Stored data

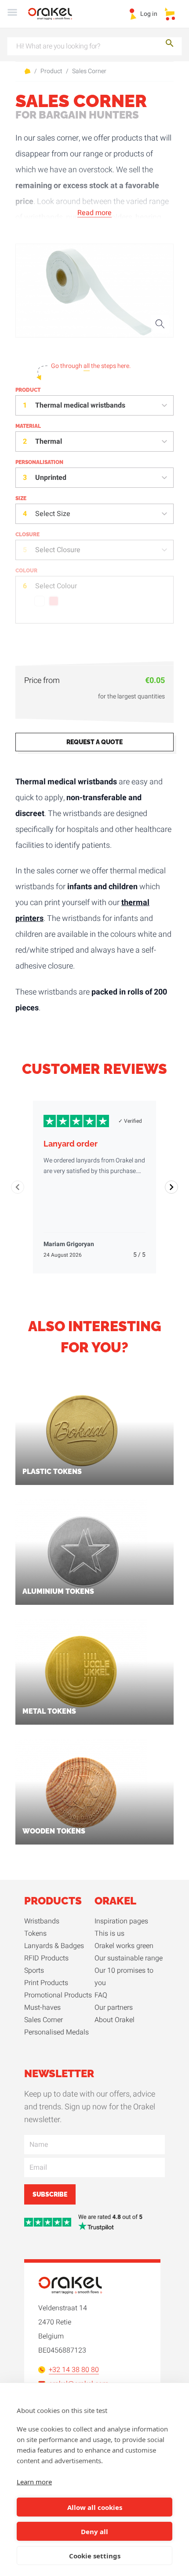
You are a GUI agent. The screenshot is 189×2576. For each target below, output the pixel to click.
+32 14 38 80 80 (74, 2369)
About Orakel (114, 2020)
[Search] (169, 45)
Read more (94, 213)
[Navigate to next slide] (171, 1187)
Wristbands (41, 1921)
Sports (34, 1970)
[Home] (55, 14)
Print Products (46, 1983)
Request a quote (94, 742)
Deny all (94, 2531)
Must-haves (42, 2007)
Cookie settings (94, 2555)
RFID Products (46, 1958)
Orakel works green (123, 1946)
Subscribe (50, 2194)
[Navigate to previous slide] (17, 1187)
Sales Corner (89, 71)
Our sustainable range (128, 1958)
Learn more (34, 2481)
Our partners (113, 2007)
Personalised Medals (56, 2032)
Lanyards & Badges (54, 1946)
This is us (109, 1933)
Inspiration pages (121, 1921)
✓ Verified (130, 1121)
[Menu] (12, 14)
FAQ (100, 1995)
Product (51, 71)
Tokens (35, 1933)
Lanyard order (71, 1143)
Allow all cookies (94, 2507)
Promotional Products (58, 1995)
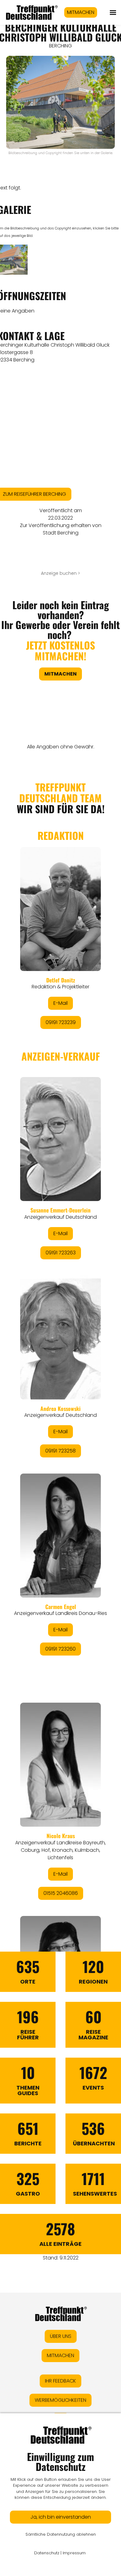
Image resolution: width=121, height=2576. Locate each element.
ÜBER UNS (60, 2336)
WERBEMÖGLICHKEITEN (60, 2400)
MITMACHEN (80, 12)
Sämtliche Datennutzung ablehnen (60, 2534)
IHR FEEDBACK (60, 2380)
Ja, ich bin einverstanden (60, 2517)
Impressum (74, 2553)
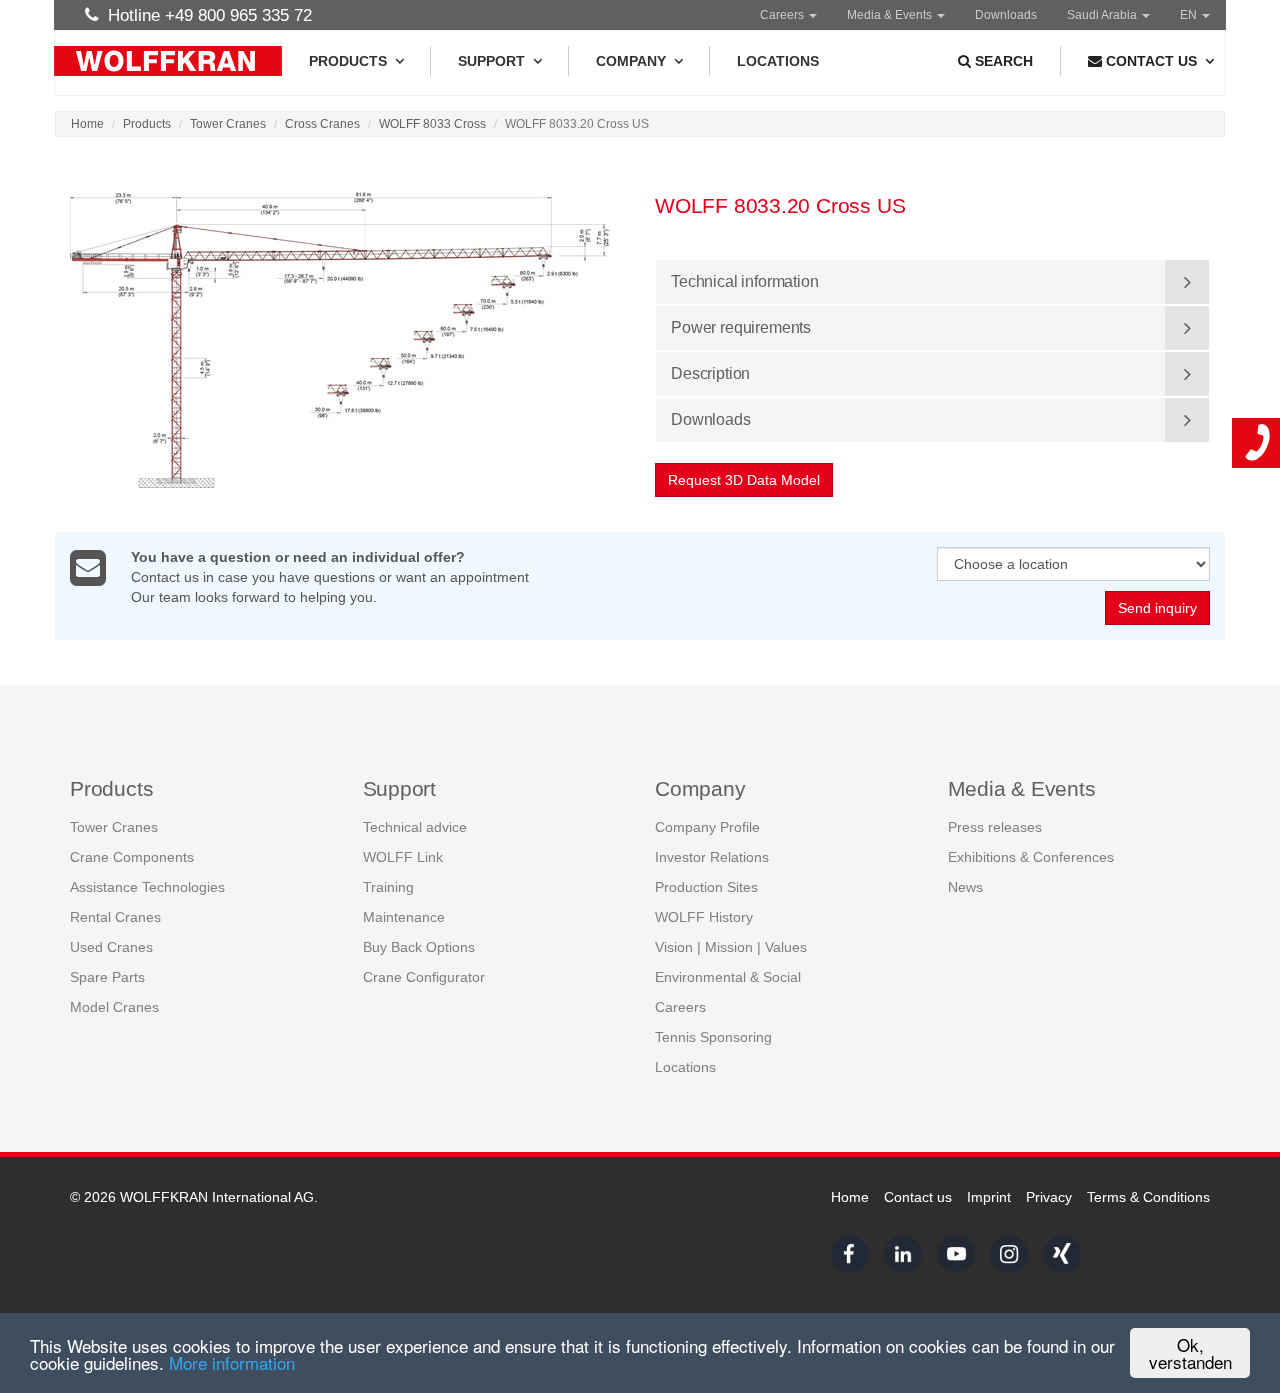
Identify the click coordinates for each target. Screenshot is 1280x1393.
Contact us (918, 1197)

INSTRUCTIONS FOR THE TASK: Starting with the line that has "Lanyard order (71, 1143)" and ending with the last line of the records, retype every line exactly and only those lines. Do not include the pictures.

WRITTEN SOLUTION:
Lanyard order (71, 1143)
Allow all cookies (94, 2507)
Promotional Products (58, 1995)
Image resolution: width=121, height=2576. Locate each element.
ÜBER UNS (60, 2336)
WERBEMÖGLICHKEITEN (60, 2400)
MITMACHEN (80, 12)
Sämtliche Datennutzung ablehnen (60, 2534)
IHR FEEDBACK (60, 2380)
Ja, ich bin einverstanden (60, 2517)
Impressum (74, 2553)
Identify the click coordinates for each target. Screenshot is 1280x1393.
Contact us (918, 1197)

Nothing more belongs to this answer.